*What you should do:* Copy the records below exactly as they are written.

*Data for review:*
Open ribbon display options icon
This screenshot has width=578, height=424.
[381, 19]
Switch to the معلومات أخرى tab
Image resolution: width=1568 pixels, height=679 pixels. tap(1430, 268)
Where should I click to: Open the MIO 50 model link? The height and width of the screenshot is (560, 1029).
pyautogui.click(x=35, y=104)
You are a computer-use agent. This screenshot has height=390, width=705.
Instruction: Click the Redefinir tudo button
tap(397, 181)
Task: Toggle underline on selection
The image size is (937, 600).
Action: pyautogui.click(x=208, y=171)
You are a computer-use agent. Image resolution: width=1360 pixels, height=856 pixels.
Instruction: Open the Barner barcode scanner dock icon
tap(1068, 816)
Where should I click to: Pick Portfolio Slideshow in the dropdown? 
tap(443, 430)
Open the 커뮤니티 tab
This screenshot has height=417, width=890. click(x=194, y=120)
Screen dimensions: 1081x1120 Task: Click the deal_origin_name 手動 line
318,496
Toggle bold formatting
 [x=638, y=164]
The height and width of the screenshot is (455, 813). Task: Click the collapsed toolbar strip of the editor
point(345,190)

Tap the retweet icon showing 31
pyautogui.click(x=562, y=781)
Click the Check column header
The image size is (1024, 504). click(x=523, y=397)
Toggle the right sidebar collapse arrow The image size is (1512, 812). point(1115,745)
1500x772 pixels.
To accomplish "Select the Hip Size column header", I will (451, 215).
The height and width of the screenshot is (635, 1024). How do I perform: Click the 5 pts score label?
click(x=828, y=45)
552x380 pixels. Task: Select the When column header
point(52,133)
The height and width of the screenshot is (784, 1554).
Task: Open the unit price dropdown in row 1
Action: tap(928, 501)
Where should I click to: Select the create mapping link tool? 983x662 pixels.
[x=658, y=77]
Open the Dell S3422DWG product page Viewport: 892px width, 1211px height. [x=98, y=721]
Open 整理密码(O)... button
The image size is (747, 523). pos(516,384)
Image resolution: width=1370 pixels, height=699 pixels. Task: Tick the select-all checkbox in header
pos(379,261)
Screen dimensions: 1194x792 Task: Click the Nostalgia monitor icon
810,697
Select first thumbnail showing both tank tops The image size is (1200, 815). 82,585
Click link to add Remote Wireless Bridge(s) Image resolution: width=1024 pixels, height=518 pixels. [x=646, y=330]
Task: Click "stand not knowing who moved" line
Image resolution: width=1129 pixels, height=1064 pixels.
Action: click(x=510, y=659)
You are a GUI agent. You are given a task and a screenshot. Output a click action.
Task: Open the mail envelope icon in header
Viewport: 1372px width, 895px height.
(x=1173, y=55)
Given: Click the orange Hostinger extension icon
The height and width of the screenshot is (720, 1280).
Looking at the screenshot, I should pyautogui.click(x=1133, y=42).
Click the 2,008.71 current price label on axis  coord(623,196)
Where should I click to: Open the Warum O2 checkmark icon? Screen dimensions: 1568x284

*Result for this exercise:*
Open ribbon display options icon
This screenshot has width=578, height=424.
[381, 19]
Switch to the معلومات أخرى tab
Image resolution: width=1568 pixels, height=679 pixels. tap(1430, 268)
Where should I click to: Open the MIO 50 model link? The height and width of the screenshot is (560, 1029).
pyautogui.click(x=35, y=104)
You are a computer-use agent. This screenshot has height=390, width=705.
Instruction: Click the Redefinir tudo button
tap(397, 181)
Task: Toggle underline on selection
The image size is (937, 600).
Action: pyautogui.click(x=208, y=171)
You are a computer-use agent. Image resolution: width=1360 pixels, height=856 pixels.
Instruction: Open the Barner barcode scanner dock icon
tap(1068, 816)
Where should I click to: Pick Portfolio Slideshow in the dropdown? 
tap(443, 430)
Open the 커뮤니티 tab
This screenshot has height=417, width=890. click(x=194, y=120)
Screen dimensions: 1081x1120 Task: Click the deal_origin_name 手動 line
318,496
Toggle bold formatting
 [x=638, y=164]
The height and width of the screenshot is (455, 813). Task: Click the collapsed toolbar strip of the editor
point(345,190)

Tap the retweet icon showing 31
pyautogui.click(x=562, y=781)
Click the Check column header
The image size is (1024, 504). click(x=523, y=397)
Toggle the right sidebar collapse arrow The image size is (1512, 812). point(1115,745)
1500x772 pixels.
To accomplish "Select the Hip Size column header", I will (451, 215).
The height and width of the screenshot is (635, 1024). How do I perform: Click the 5 pts score label?
click(x=828, y=45)
552x380 pixels. Task: Select the When column header
point(52,133)
The height and width of the screenshot is (784, 1554).
Task: Open the unit price dropdown in row 1
Action: tap(928, 501)
Where should I click to: Select the create mapping link tool? 983x662 pixels.
[x=658, y=77]
Open the Dell S3422DWG product page Viewport: 892px width, 1211px height. [x=98, y=721]
Open 整理密码(O)... button
The image size is (747, 523). pos(516,384)
Image resolution: width=1370 pixels, height=699 pixels. Task: Tick the select-all checkbox in header
pos(379,261)
Screen dimensions: 1194x792 Task: Click the Nostalgia monitor icon
810,697
Select first thumbnail showing both tank tops The image size is (1200, 815). 82,585
Click link to add Remote Wireless Bridge(s) Image resolution: width=1024 pixels, height=518 pixels. [x=646, y=330]
Task: Click "stand not knowing who moved" line
Image resolution: width=1129 pixels, height=1064 pixels.
Action: click(x=510, y=659)
You are a GUI agent. You are given a task and a screenshot. Output a click action.
Task: Open the mail envelope icon in header
Viewport: 1372px width, 895px height.
(x=1173, y=55)
Given: Click the orange Hostinger extension icon
The height and width of the screenshot is (720, 1280).
Looking at the screenshot, I should pyautogui.click(x=1133, y=42).
Click the 2,008.71 current price label on axis  coord(623,196)
Where should I click to: Open the Warum O2 checkmark icon? Screen dimensions: 1568x284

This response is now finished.